§ **Work instruction**
As an exercise, copy out the entries exactly as written.

§ **Input data**
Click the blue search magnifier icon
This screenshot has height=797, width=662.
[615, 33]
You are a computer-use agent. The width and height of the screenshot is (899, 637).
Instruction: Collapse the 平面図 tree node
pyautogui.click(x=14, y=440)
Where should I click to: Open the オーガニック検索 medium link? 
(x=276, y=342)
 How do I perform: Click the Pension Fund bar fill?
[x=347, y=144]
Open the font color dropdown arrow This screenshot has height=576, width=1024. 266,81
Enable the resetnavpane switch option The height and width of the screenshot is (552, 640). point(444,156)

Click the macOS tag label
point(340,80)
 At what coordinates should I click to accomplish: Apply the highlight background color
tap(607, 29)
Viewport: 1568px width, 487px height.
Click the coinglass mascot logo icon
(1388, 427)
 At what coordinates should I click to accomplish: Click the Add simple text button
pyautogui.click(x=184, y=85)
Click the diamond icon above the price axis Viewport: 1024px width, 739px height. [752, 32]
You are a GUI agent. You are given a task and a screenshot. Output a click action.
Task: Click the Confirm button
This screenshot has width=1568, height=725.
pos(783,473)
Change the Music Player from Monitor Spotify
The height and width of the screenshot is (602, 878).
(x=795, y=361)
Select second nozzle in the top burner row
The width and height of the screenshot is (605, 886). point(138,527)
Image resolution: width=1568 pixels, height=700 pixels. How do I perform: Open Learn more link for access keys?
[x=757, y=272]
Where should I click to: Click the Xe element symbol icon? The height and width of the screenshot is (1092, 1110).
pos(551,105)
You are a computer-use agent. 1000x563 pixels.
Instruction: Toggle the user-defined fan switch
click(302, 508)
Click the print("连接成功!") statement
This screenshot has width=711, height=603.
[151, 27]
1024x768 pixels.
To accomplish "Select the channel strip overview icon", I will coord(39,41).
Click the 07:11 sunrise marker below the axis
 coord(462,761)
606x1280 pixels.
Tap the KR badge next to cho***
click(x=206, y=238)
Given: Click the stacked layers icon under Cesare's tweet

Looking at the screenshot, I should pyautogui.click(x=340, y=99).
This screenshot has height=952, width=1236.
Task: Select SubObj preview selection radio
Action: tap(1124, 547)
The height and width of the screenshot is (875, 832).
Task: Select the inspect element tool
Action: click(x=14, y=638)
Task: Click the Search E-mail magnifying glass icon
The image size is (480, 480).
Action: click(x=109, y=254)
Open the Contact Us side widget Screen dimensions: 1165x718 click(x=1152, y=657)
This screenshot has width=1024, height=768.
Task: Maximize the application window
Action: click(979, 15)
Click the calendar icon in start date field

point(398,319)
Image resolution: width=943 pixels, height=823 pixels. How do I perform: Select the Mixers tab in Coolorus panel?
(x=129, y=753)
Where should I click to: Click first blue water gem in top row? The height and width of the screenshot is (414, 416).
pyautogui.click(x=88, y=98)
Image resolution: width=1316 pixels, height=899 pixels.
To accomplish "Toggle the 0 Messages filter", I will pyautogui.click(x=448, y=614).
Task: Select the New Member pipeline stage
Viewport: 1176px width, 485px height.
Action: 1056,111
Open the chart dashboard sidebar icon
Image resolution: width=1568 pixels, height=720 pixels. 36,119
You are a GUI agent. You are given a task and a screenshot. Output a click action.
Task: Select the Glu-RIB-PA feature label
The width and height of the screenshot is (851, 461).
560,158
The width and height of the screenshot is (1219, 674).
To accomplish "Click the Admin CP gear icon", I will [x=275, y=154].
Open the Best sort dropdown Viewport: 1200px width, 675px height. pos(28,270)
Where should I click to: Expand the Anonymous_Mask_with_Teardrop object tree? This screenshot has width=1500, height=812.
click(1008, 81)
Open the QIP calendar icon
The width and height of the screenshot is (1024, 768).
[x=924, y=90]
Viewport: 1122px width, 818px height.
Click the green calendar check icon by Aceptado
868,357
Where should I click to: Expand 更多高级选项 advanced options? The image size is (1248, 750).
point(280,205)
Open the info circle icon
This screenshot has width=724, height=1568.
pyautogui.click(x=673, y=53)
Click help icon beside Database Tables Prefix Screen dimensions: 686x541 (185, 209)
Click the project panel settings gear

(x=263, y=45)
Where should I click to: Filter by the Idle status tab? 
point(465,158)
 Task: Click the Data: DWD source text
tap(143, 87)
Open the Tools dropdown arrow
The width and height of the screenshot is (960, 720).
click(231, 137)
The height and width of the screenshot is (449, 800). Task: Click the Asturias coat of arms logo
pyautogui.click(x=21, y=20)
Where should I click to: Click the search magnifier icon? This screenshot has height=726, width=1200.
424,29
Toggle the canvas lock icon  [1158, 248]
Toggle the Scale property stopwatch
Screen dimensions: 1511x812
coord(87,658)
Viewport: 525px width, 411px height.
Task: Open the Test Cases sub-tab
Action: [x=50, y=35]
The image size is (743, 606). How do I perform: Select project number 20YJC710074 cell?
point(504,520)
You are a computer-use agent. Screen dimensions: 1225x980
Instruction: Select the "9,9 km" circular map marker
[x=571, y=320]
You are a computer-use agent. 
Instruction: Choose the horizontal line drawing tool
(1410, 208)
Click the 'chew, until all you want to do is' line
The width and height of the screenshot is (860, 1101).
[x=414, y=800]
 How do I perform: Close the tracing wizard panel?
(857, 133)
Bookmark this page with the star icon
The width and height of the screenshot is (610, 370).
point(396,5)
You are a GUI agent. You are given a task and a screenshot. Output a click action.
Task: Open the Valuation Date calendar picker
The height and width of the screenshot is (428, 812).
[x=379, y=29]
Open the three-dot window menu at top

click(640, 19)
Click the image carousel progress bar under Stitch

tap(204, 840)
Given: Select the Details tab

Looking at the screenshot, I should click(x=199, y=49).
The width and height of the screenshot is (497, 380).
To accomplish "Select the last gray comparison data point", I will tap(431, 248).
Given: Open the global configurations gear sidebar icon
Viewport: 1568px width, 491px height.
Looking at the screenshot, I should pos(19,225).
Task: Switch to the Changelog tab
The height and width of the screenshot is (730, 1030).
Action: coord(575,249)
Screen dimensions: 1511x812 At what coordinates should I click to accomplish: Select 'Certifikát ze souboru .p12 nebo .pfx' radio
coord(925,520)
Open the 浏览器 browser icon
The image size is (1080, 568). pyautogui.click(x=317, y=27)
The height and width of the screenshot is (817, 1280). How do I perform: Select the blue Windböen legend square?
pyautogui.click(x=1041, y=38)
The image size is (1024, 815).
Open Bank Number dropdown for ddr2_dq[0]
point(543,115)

§ **Task response**
Click the blue search magnifier icon
This screenshot has height=797, width=662.
[615, 33]
You are a computer-use agent. The width and height of the screenshot is (899, 637).
Instruction: Collapse the 平面図 tree node
pyautogui.click(x=14, y=440)
Where should I click to: Open the オーガニック検索 medium link? 
(x=276, y=342)
 How do I perform: Click the Pension Fund bar fill?
[x=347, y=144]
Open the font color dropdown arrow This screenshot has height=576, width=1024. 266,81
Enable the resetnavpane switch option The height and width of the screenshot is (552, 640). point(444,156)

Click the macOS tag label
point(340,80)
 At what coordinates should I click to accomplish: Apply the highlight background color
tap(607, 29)
Viewport: 1568px width, 487px height.
Click the coinglass mascot logo icon
(1388, 427)
 At what coordinates should I click to accomplish: Click the Add simple text button
pyautogui.click(x=184, y=85)
Click the diamond icon above the price axis Viewport: 1024px width, 739px height. [752, 32]
You are a GUI agent. You are given a task and a screenshot. Output a click action.
Task: Click the Confirm button
This screenshot has width=1568, height=725.
pos(783,473)
Change the Music Player from Monitor Spotify
The height and width of the screenshot is (602, 878).
(x=795, y=361)
Select second nozzle in the top burner row
The width and height of the screenshot is (605, 886). point(138,527)
Image resolution: width=1568 pixels, height=700 pixels. How do I perform: Open Learn more link for access keys?
[x=757, y=272]
Where should I click to: Click the Xe element symbol icon? The height and width of the screenshot is (1092, 1110).
pos(551,105)
You are a computer-use agent. 1000x563 pixels.
Instruction: Toggle the user-defined fan switch
click(302, 508)
Click the print("连接成功!") statement
This screenshot has width=711, height=603.
[151, 27]
1024x768 pixels.
To accomplish "Select the channel strip overview icon", I will coord(39,41).
Click the 07:11 sunrise marker below the axis
 coord(462,761)
606x1280 pixels.
Tap the KR badge next to cho***
click(x=206, y=238)
Given: Click the stacked layers icon under Cesare's tweet

Looking at the screenshot, I should pyautogui.click(x=340, y=99).
This screenshot has height=952, width=1236.
Task: Select SubObj preview selection radio
Action: tap(1124, 547)
The height and width of the screenshot is (875, 832).
Task: Select the inspect element tool
Action: click(x=14, y=638)
Task: Click the Search E-mail magnifying glass icon
The image size is (480, 480).
Action: click(x=109, y=254)
Open the Contact Us side widget Screen dimensions: 1165x718 click(x=1152, y=657)
This screenshot has width=1024, height=768.
Task: Maximize the application window
Action: click(979, 15)
Click the calendar icon in start date field

point(398,319)
Image resolution: width=943 pixels, height=823 pixels. How do I perform: Select the Mixers tab in Coolorus panel?
(x=129, y=753)
Where should I click to: Click first blue water gem in top row? The height and width of the screenshot is (414, 416).
pyautogui.click(x=88, y=98)
Image resolution: width=1316 pixels, height=899 pixels.
To accomplish "Toggle the 0 Messages filter", I will pyautogui.click(x=448, y=614).
Task: Select the New Member pipeline stage
Viewport: 1176px width, 485px height.
Action: 1056,111
Open the chart dashboard sidebar icon
Image resolution: width=1568 pixels, height=720 pixels. 36,119
You are a GUI agent. You are given a task and a screenshot. Output a click action.
Task: Select the Glu-RIB-PA feature label
The width and height of the screenshot is (851, 461).
560,158
The width and height of the screenshot is (1219, 674).
To accomplish "Click the Admin CP gear icon", I will [x=275, y=154].
Open the Best sort dropdown Viewport: 1200px width, 675px height. pos(28,270)
Where should I click to: Expand the Anonymous_Mask_with_Teardrop object tree? This screenshot has width=1500, height=812.
click(1008, 81)
Open the QIP calendar icon
The width and height of the screenshot is (1024, 768).
[x=924, y=90]
Viewport: 1122px width, 818px height.
Click the green calendar check icon by Aceptado
868,357
Where should I click to: Expand 更多高级选项 advanced options? The image size is (1248, 750).
point(280,205)
Open the info circle icon
This screenshot has width=724, height=1568.
pyautogui.click(x=673, y=53)
Click help icon beside Database Tables Prefix Screen dimensions: 686x541 (185, 209)
Click the project panel settings gear

(x=263, y=45)
Where should I click to: Filter by the Idle status tab? 
point(465,158)
 Task: Click the Data: DWD source text
tap(143, 87)
Open the Tools dropdown arrow
The width and height of the screenshot is (960, 720).
click(231, 137)
The height and width of the screenshot is (449, 800). Task: Click the Asturias coat of arms logo
pyautogui.click(x=21, y=20)
Where should I click to: Click the search magnifier icon? This screenshot has height=726, width=1200.
424,29
Toggle the canvas lock icon  [1158, 248]
Toggle the Scale property stopwatch
Screen dimensions: 1511x812
coord(87,658)
Viewport: 525px width, 411px height.
Task: Open the Test Cases sub-tab
Action: [x=50, y=35]
The image size is (743, 606). How do I perform: Select project number 20YJC710074 cell?
point(504,520)
You are a computer-use agent. Screen dimensions: 1225x980
Instruction: Select the "9,9 km" circular map marker
[x=571, y=320]
You are a computer-use agent. 
Instruction: Choose the horizontal line drawing tool
(1410, 208)
Click the 'chew, until all you want to do is' line
The width and height of the screenshot is (860, 1101).
[x=414, y=800]
 How do I perform: Close the tracing wizard panel?
(857, 133)
Bookmark this page with the star icon
The width and height of the screenshot is (610, 370).
point(396,5)
You are a GUI agent. You are given a task and a screenshot. Output a click action.
Task: Open the Valuation Date calendar picker
The height and width of the screenshot is (428, 812).
[x=379, y=29]
Open the three-dot window menu at top

click(640, 19)
Click the image carousel progress bar under Stitch

tap(204, 840)
Given: Select the Details tab

Looking at the screenshot, I should click(x=199, y=49).
The width and height of the screenshot is (497, 380).
To accomplish "Select the last gray comparison data point", I will tap(431, 248).
Given: Open the global configurations gear sidebar icon
Viewport: 1568px width, 491px height.
Looking at the screenshot, I should pos(19,225).
Task: Switch to the Changelog tab
The height and width of the screenshot is (730, 1030).
Action: coord(575,249)
Screen dimensions: 1511x812 At what coordinates should I click to accomplish: Select 'Certifikát ze souboru .p12 nebo .pfx' radio
coord(925,520)
Open the 浏览器 browser icon
The image size is (1080, 568). pyautogui.click(x=317, y=27)
The height and width of the screenshot is (817, 1280). How do I perform: Select the blue Windböen legend square?
pyautogui.click(x=1041, y=38)
The image size is (1024, 815).
Open Bank Number dropdown for ddr2_dq[0]
point(543,115)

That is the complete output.